Purpose: Large doses of radiation (8-20 Gy) preferentially target tumor vasculature. This vascular response is suggested to regulate tumor response to radiotherapy. Here, we investigate the relative contributions of direct cell killing by radiation versus tumor cell death due to radiation effects on the vasculature. We also examine Sunitinib's mechanism of action as a tumor radiosensitizer.
Experimental design: MDA-MB-231 xenografts were treated with radiation doses of 2-16 Gy alone, or in combination with bFGF (endothelial radio-protector) or Sunitinib as pharmacological modulators of the vasculature. Sunitinib was orally administered for 2 weeks at 30 mg/kg before radiotherapy; bFGF was intravenously injected 1 h prior to irradiation. Three-dimensional high-frequency power Doppler ultrasound was used to assess relative changes in tumor vasculature. Immunohistochemistry, clonogenic and tumor growth assays were used to quantify tumor response.

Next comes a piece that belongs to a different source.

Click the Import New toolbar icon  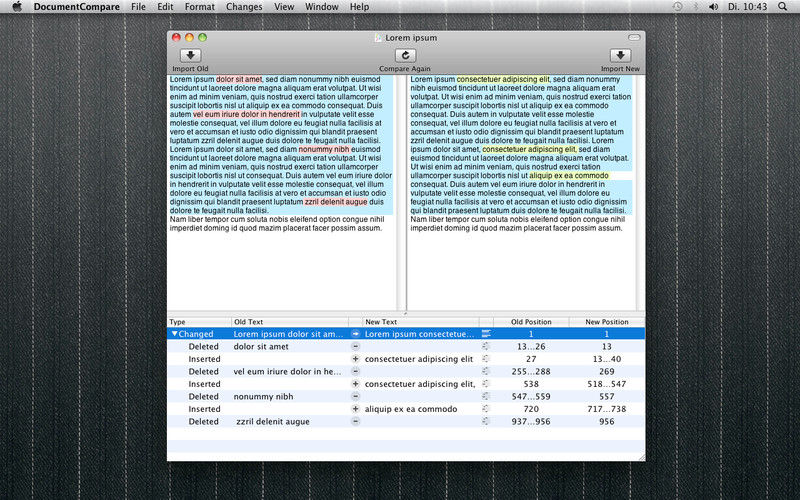coord(620,56)
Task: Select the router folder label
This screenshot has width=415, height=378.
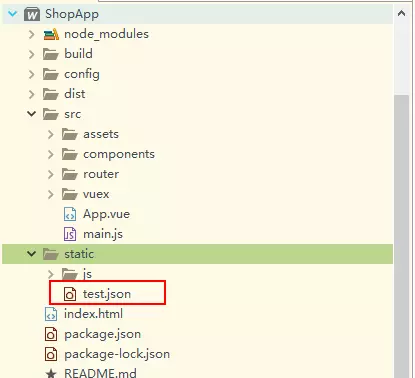Action: (x=101, y=174)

Results: Significant reductions in power Doppler signal of up to 50 % were observed for 8 and 16 Gy treatments, along with a dose-dependent increase in cell death. No significant change in power Doppler signal and minimal tumor cell death were noted for tumors treated with radiation and bFGF. Treatments where Sunitinib was combined with radiation demonstrated a significant increase in flow signal at doses equal or greater than 8 Gy. This was accompanied with a significant increase in cell death when compared to radiation or Sunitinib alone.
Conclusion: We confirm that tumor response to high doses of radiation is regulated by its vasculature. We also posit that the response observed when radiation is combined with Sunitinib is linked to a vascular "normalization" effect.